Saved entries
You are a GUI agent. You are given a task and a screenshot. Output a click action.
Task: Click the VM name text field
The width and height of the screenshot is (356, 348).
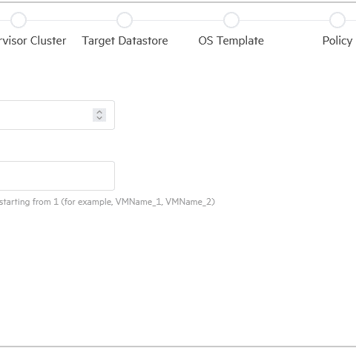pos(57,176)
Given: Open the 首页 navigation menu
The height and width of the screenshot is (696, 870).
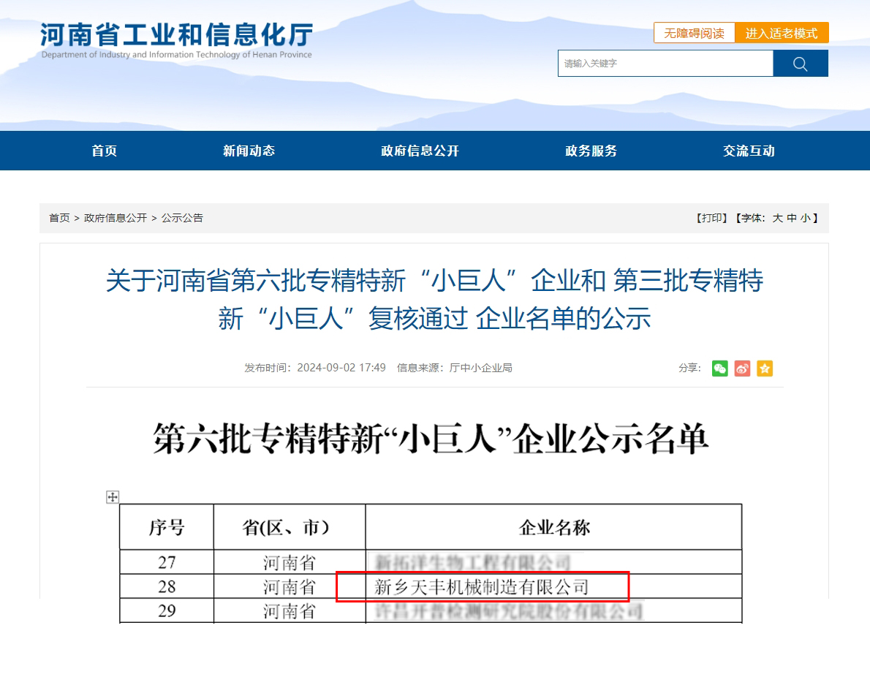Looking at the screenshot, I should pyautogui.click(x=103, y=151).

_TASK ITEM_
Could you repeat all of the entries exactly, without any of the images?

_SOLUTION TO THIS PROBLEM_
You are a GUI agent. You are given a task and a screenshot. Output a click action.
Task: Click the VM name text field
The width and height of the screenshot is (356, 348).
pos(57,176)
Given: Open the 首页 navigation menu
The height and width of the screenshot is (696, 870).
Looking at the screenshot, I should pyautogui.click(x=103, y=151).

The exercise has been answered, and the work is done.